4mc - Four More Compression

About

The 4MC (4 More Compression) is a library for hadoop providing a new splittable compressed file format (4mc) which lets you leverage the power of LZ4 algorithm. It's been designed to add more features to existing big data solutions like HADOOP/ElephantBird, addressing the following major points:

Performances: LZ4 isn't just the world's fastest compression algorithm, it can also achieve seamlessly much higher compression ratios, by using medium/high codecs, reaching ratios very near GZIP. It only costs some compression CPU time, since decompression remains identical, or speed up even more.
Hadoop/EB: current state-of-the art solution needs external index file to be able to split and process in parallel the big files, leveraging local mappers. 4mc format has been designed for big data purpose, thus the block index is internal, there is no need for any external file or pre processing of input data: any 4mc file is ready for parallel processing.
Licensing: LZ4 and 4mc licenses are BSD!

License

BSD 2-Clause License - http://www.opensource.org/licenses/bsd-license.php

4MC package content

4MC is composed by the following items, included in source code repository:

hadoop-4mc - java library to be used with hadoop to leverage 4mc format and LZ4 codecs (needs JNI below but in latest version the native library is embedded in jar)
hadoop-4mc lib native - JNI bindings leveraging LZ4 compression/decompression
4mc - command line tool for compression/decompression of your files - written in C, working on Linux/MacOS/Windows

Compression speed and levels

4mc comes with 4 compression levels, all of them leveraging the LZ4 standard library. Both 4mc command line tool and Java HADOOP classes do provide codecs for these 4 levels.

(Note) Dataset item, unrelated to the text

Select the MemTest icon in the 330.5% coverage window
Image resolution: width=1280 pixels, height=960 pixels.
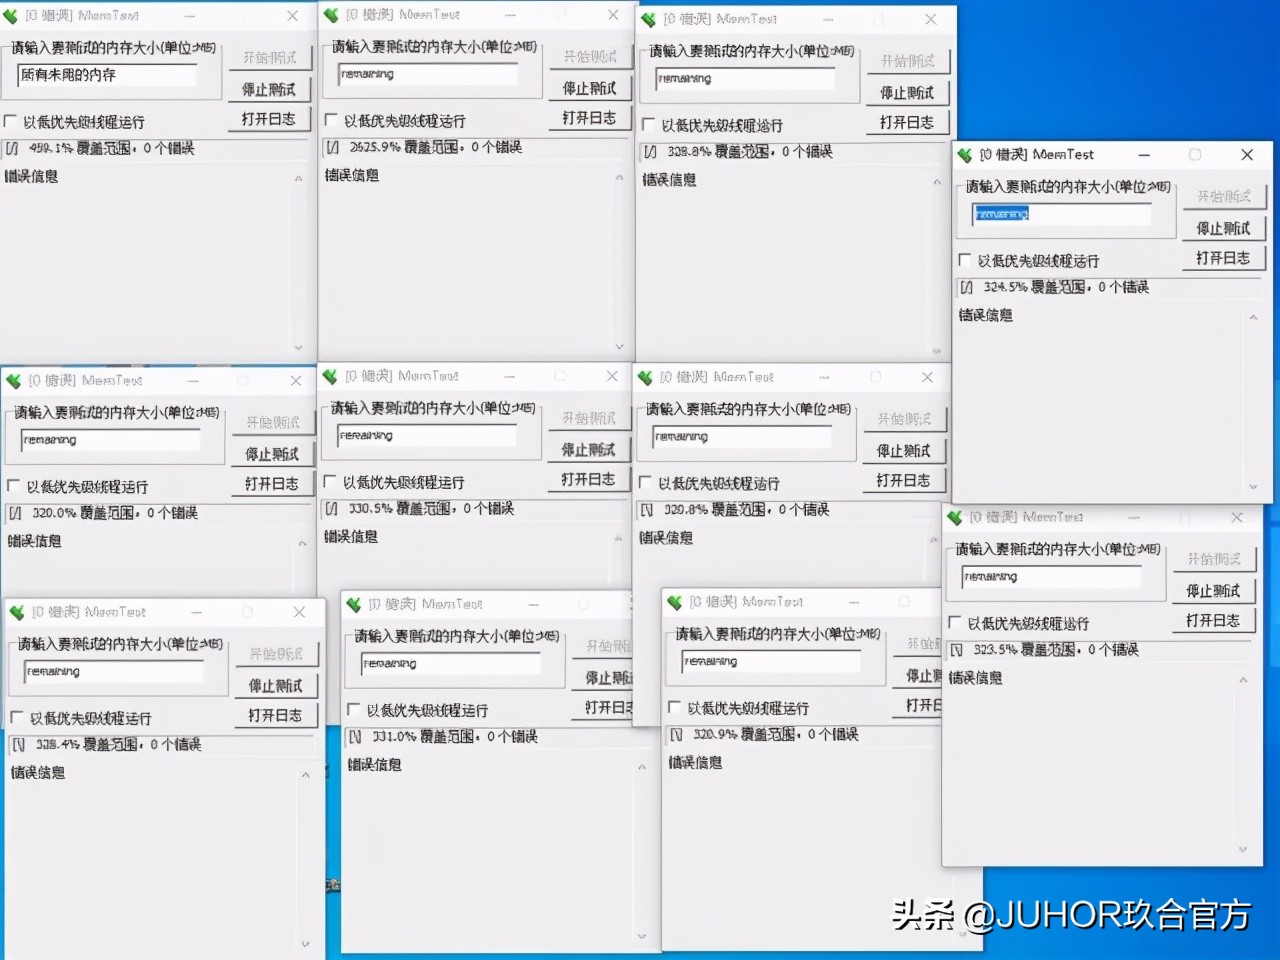330,376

Fast Compression: default one reaching up to 500 MB/s (LZ4 fast)
Medium Compression: half speed of fast mode, +13% ratio (LZ4 MC)
High Compression: 5x slower than fast, +25% ratio (LZ4 HC lvl 4)
Ultra Compression: 13x slower than fast, +30% ratio (LZ4 HC lvl 8)

Bechmark with silesia on Linux CentOS 6.4 64bit - Intel(R) CPU 64bit @ 2.70GHz

 Algorithm     Compression Speed     Decompression Speed      Ratio
 Fast                   390 MB/s               2200 MB/s      2.084
 Medium                 170 MB/s               2206 MB/s      2.340
 High                    69 MB/s               2436 MB/s      2.630
 Ultra                   30 MB/s               2515 MB/s      2.716

Please note that 4mc compression codecs can be also used in any stage of the M/R as compression codecs.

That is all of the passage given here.